▶ Exercise material

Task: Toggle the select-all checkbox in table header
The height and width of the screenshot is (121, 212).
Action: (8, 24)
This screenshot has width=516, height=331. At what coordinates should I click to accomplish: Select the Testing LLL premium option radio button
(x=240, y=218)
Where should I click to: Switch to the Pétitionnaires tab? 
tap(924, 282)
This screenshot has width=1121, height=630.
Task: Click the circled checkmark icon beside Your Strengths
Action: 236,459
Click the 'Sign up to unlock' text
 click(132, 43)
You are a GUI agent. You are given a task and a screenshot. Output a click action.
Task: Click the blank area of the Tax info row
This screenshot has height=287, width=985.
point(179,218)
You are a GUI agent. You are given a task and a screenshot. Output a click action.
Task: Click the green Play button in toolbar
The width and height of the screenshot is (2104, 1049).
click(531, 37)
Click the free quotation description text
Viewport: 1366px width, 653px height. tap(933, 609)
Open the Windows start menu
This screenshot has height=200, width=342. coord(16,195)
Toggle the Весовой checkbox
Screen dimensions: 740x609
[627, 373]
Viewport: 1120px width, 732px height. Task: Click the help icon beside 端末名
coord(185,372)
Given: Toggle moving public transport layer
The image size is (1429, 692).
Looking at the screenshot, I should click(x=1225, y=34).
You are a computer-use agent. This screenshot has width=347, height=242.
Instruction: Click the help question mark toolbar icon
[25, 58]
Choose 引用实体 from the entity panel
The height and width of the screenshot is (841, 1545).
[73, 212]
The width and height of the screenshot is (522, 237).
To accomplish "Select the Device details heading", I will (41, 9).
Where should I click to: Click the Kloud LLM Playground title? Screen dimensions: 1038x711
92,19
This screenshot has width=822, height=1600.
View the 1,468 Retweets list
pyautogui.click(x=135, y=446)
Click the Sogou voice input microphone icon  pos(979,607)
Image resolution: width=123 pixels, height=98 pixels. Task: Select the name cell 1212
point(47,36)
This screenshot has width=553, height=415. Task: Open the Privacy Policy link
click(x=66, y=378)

▶ Given request
Update the lines starting at the first one and ending at the line containing "click(531, 37)", replacing "GUI agent" with "desktop agent" and leaving everything else unchanged. Return only those lines.

▶ Response to this task
Task: Toggle the select-all checkbox in table header
The height and width of the screenshot is (121, 212).
Action: (8, 24)
This screenshot has width=516, height=331. At what coordinates should I click to accomplish: Select the Testing LLL premium option radio button
(x=240, y=218)
Where should I click to: Switch to the Pétitionnaires tab? 
tap(924, 282)
This screenshot has width=1121, height=630.
Task: Click the circled checkmark icon beside Your Strengths
Action: 236,459
Click the 'Sign up to unlock' text
 click(132, 43)
You are a desktop agent. You are given a task and a screenshot. Output a click action.
Task: Click the blank area of the Tax info row
This screenshot has height=287, width=985.
point(179,218)
You are a desktop agent. You are given a task and a screenshot. Output a click action.
Task: Click the green Play button in toolbar
The width and height of the screenshot is (2104, 1049).
click(531, 37)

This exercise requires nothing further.